Vishing is short for “voice phishing,” a type of cyberattack that uses calls or voice messages designed to trick victims into providing sensitive information, such as financial or login credentials. These details can then be used for criminal activities such as fraud, identity theft, or financial theft. Callers pretend to be from a reputable organization or authority with a story you’re likely to believe.
Vishing isn’t limited to phone calls. Many vishing attacks start with a phishing email, urging the recipient to dial a number. Once in a call, scammers use social engineering tactics to convince the target to share their personal details.
In vishing scams, attackers pretend to be from reputable organizations (such as the victim's bank, the IRS, or a package delivery service) and make unexpected phone calls. They might use toll-free numbers or use voice over internet protocol (VoIP) technology to appear as trusted organizations.
According to Cisco, phishing attacks are common and costly: In 2022, phishing was the second most common cause of data breaches, costing organizations an average of US$4.91 million in breach expenses.
Often, vishing scams target the elderly, new employees, and employees who regularly receive external calls as part of their job. Defending against vishing attacks requires vigilance, informed precautionary measures, and robust email security solutions. It’s important to recognize the signs of a vishing attempt. Here are some tips to keep in mind:
Vishing scammers often use spoofed phone numbers to appear to be from a trusted business, subtly different from a number you’d actually recognize. Always be cautious, no matter what displays on Caller ID.

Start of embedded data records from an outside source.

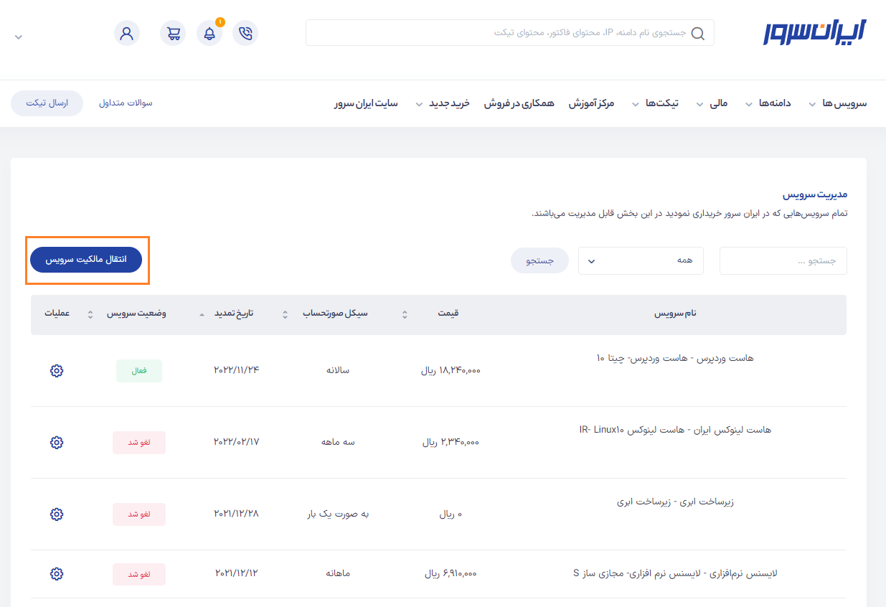
Task: Click the gear icon for Linux hosting row
Action: click(57, 443)
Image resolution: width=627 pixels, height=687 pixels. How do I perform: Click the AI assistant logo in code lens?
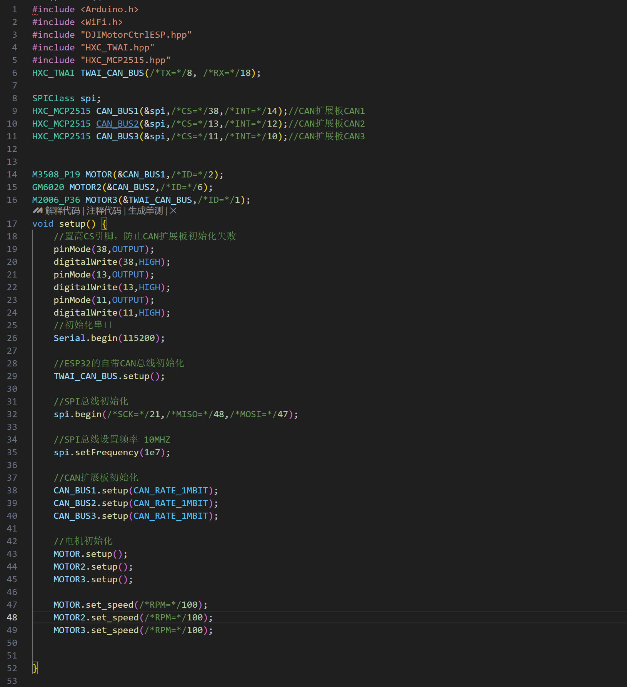[37, 211]
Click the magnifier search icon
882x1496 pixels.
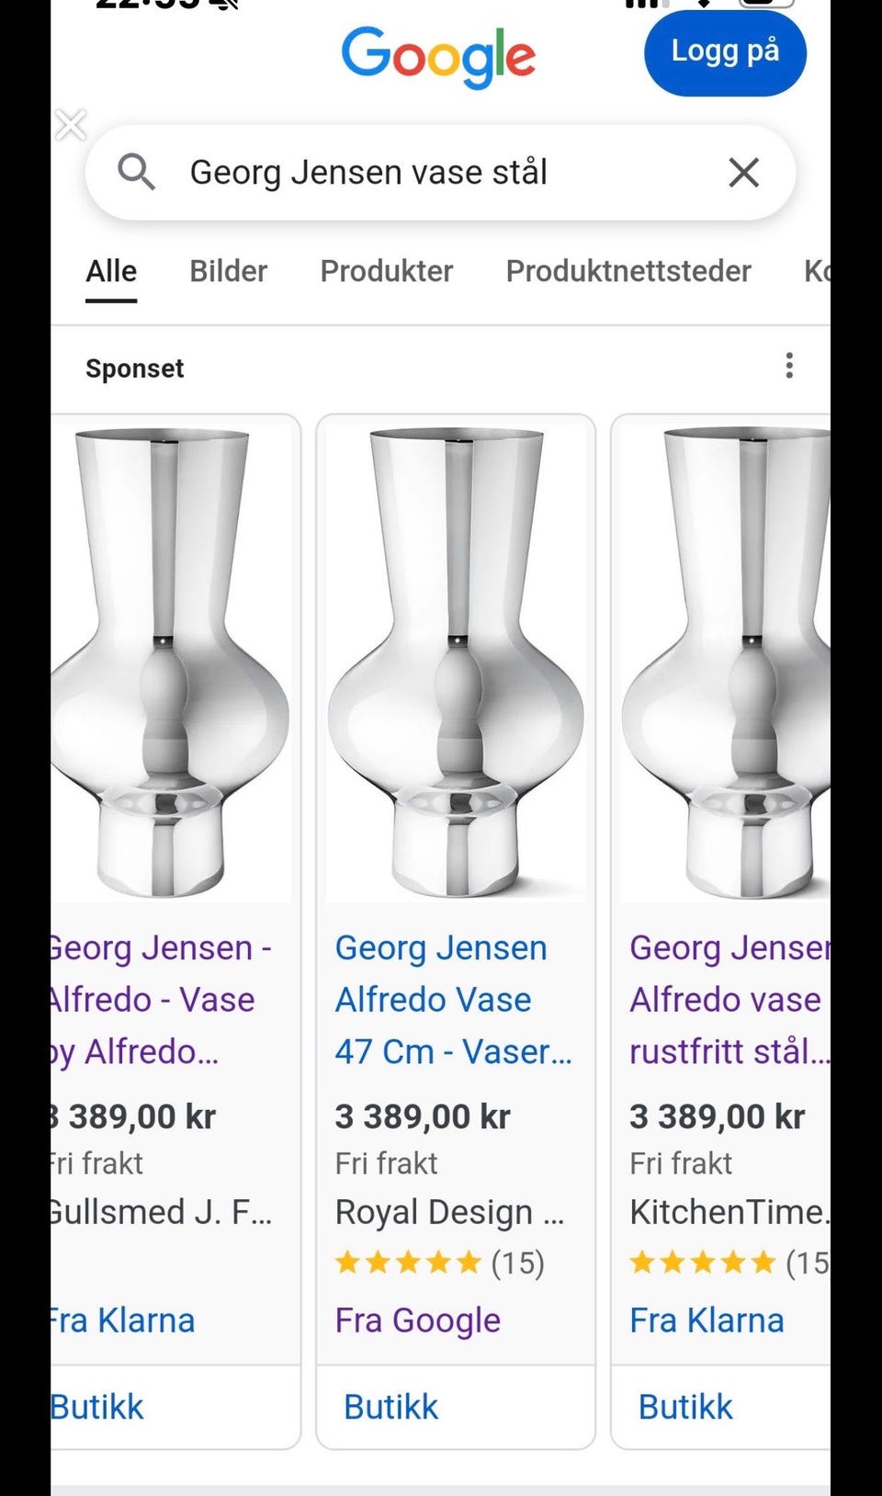pos(136,172)
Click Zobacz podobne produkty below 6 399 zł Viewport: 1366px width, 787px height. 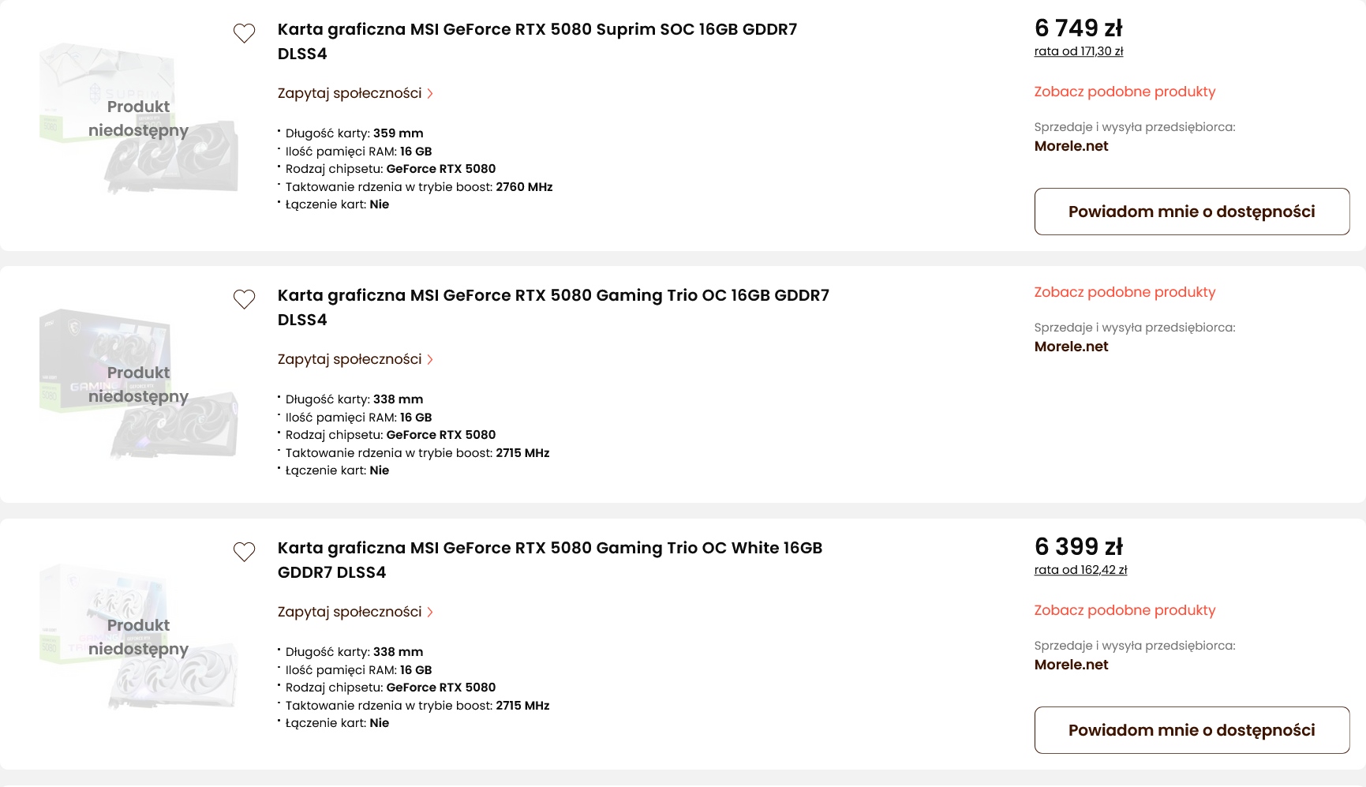coord(1125,610)
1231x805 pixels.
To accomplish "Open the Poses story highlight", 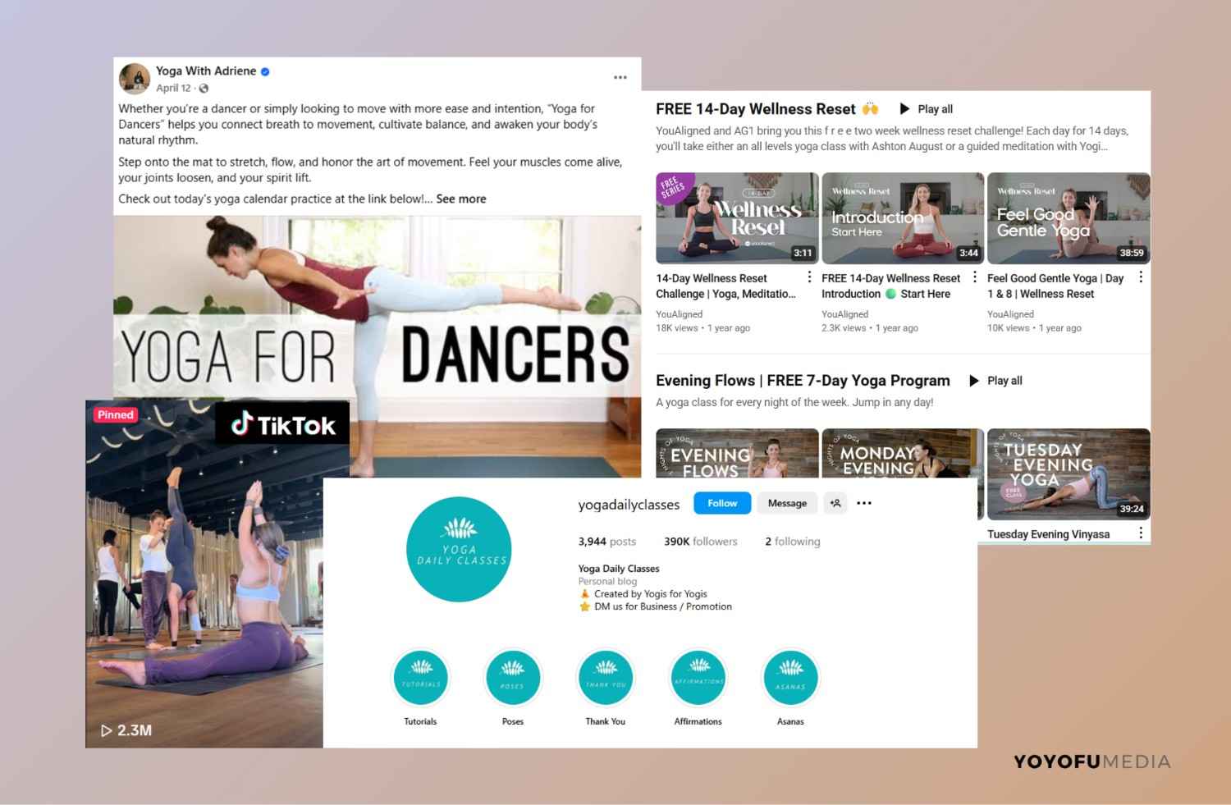I will point(513,677).
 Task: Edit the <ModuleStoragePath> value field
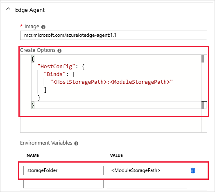147,170
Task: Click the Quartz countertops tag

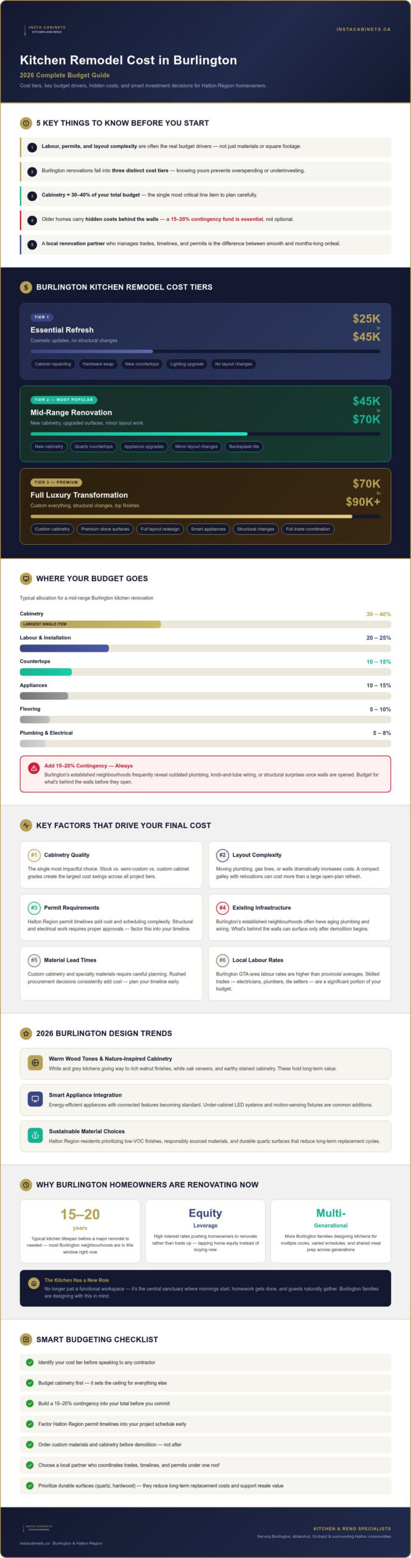Action: [94, 447]
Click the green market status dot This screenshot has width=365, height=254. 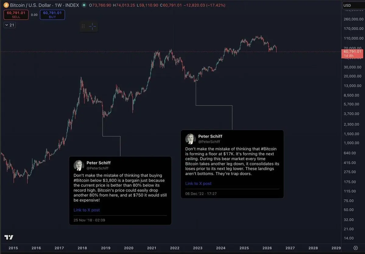click(84, 5)
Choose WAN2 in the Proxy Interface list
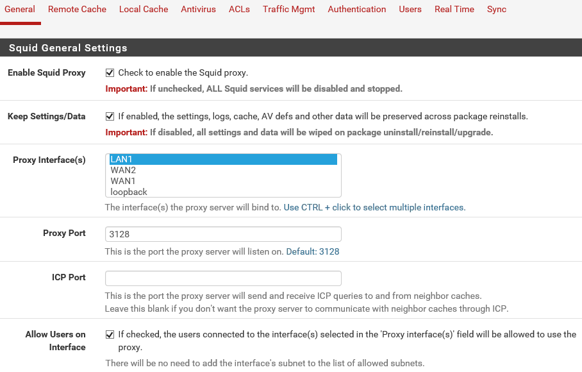The width and height of the screenshot is (582, 372). [x=223, y=170]
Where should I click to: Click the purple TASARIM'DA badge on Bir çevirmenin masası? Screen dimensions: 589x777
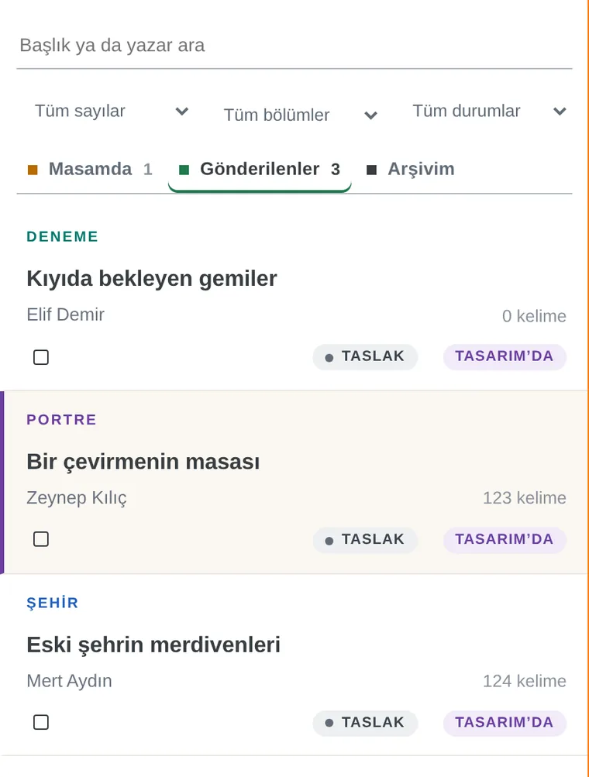[505, 539]

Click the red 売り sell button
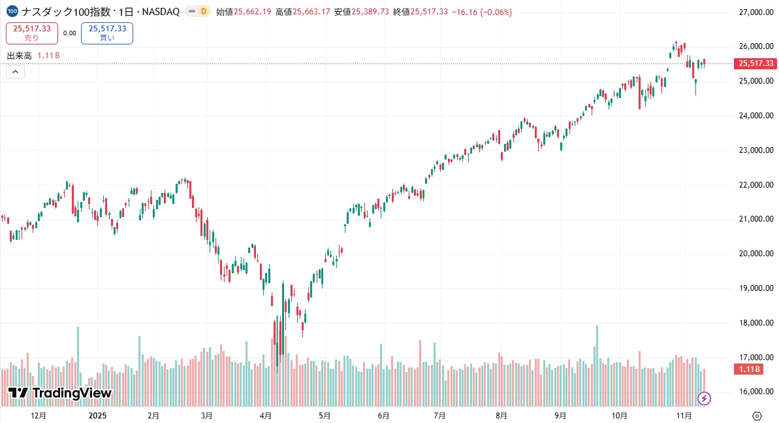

Vishing and phishing tactics often incite urgency or fear, such as an urgent account problem, suspicious activity, or a final warning. They may also fake familiarity, hinting at a prior conversation, relationships, or corporate hierarchy. All of these are intended to make you act without thinking.
The goal of a vishing attack is to steal your sensitive information, such as passwords, PINs, verification codes, or financial information. Legitimate institutions will never request such details through unsolicited calls.
Scammers might have what seems like personal knowledge about you, taken from online sources or social media, to make the call seem legitimate. However, knowing your address, recent transactions, or family details does not confirm the caller's authenticity.
If a call seems suspicious even when it sounds genuine, don't act immediately. Instead of following the caller's instructions, hang up and call the institution or person directly using a verified number from their official website or your contacts. You should never use the call back number provided during the suspicious call.